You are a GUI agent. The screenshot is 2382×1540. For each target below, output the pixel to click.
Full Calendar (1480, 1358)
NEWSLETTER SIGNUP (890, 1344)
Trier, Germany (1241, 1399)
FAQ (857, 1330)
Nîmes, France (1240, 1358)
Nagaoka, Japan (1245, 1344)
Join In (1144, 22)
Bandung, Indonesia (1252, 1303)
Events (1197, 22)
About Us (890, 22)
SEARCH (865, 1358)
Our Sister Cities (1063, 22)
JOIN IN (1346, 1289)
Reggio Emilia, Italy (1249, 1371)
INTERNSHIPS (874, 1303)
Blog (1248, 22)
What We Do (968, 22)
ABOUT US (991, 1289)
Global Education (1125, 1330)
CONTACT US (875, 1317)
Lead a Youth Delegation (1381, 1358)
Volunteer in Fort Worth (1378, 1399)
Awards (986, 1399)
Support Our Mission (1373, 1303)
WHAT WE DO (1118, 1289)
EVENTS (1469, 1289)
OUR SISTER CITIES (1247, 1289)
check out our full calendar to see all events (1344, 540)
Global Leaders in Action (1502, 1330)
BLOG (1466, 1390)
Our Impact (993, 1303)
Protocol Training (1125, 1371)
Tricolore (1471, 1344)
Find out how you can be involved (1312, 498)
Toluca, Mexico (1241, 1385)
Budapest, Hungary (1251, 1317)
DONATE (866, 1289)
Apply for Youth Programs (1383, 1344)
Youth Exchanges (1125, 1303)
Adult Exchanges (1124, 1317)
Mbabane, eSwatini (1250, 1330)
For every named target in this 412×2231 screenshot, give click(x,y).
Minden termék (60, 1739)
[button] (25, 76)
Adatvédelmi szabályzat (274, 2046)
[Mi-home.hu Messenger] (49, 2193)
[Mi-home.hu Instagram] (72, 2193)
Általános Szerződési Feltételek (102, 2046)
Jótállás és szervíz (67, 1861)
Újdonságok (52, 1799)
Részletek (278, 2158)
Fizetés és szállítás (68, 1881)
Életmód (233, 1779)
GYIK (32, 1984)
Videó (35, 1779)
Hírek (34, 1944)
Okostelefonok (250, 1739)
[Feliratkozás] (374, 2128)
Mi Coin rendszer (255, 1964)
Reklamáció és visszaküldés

##########

REQUIRED ACTION:
Top to bottom, set down the whole listing exactly.

OUTPUT FOR THIS TASK:
You are a GUI agent. The screenshot is 2382×1540. For each target below, output the pixel to click.
Full Calendar (1480, 1358)
NEWSLETTER SIGNUP (890, 1344)
Trier, Germany (1241, 1399)
FAQ (857, 1330)
Nîmes, France (1240, 1358)
Nagaoka, Japan (1245, 1344)
Join In (1144, 22)
Bandung, Indonesia (1252, 1303)
Events (1197, 22)
About Us (890, 22)
SEARCH (865, 1358)
Our Sister Cities (1063, 22)
JOIN IN (1346, 1289)
Reggio Emilia, Italy (1249, 1371)
INTERNSHIPS (874, 1303)
Blog (1248, 22)
What We Do (968, 22)
ABOUT US (991, 1289)
Global Education (1125, 1330)
CONTACT US (875, 1317)
Lead a Youth Delegation (1381, 1358)
Volunteer in Fort Worth (1378, 1399)
Awards (986, 1399)
Support Our Mission (1373, 1303)
WHAT WE DO (1118, 1289)
EVENTS (1469, 1289)
OUR SISTER CITIES (1247, 1289)
check out our full calendar to see all events (1344, 540)
Global Leaders in Action (1502, 1330)
BLOG (1466, 1390)
Our Impact (993, 1303)
Protocol Training (1125, 1371)
Tricolore (1471, 1344)
Find out how you can be involved (1312, 498)
Toluca, Mexico (1241, 1385)
Budapest, Hungary (1251, 1317)
DONATE (866, 1289)
Apply for Youth Programs (1383, 1344)
Youth Exchanges (1125, 1303)
Adult Exchanges (1124, 1317)
Mbabane, eSwatini (1250, 1330)
For every named target in this 412×2231 screenshot, give click(x,y).
Minden termék (60, 1739)
[button] (25, 76)
Adatvédelmi szabályzat (274, 2046)
[Mi-home.hu Messenger] (49, 2193)
[Mi-home.hu Instagram] (72, 2193)
Általános Szerződési Feltételek (102, 2046)
Jótállás és szervíz (67, 1861)
Újdonságok (52, 1799)
Részletek (278, 2158)
Fizetés és szállítás (68, 1881)
Életmód (233, 1779)
GYIK (32, 1984)
Videó (35, 1779)
Hírek (34, 1944)
Okostelefonok (250, 1739)
[Feliratkozás] (374, 2128)
Mi Coin rendszer (255, 1964)
Reklamáció és visszaküldés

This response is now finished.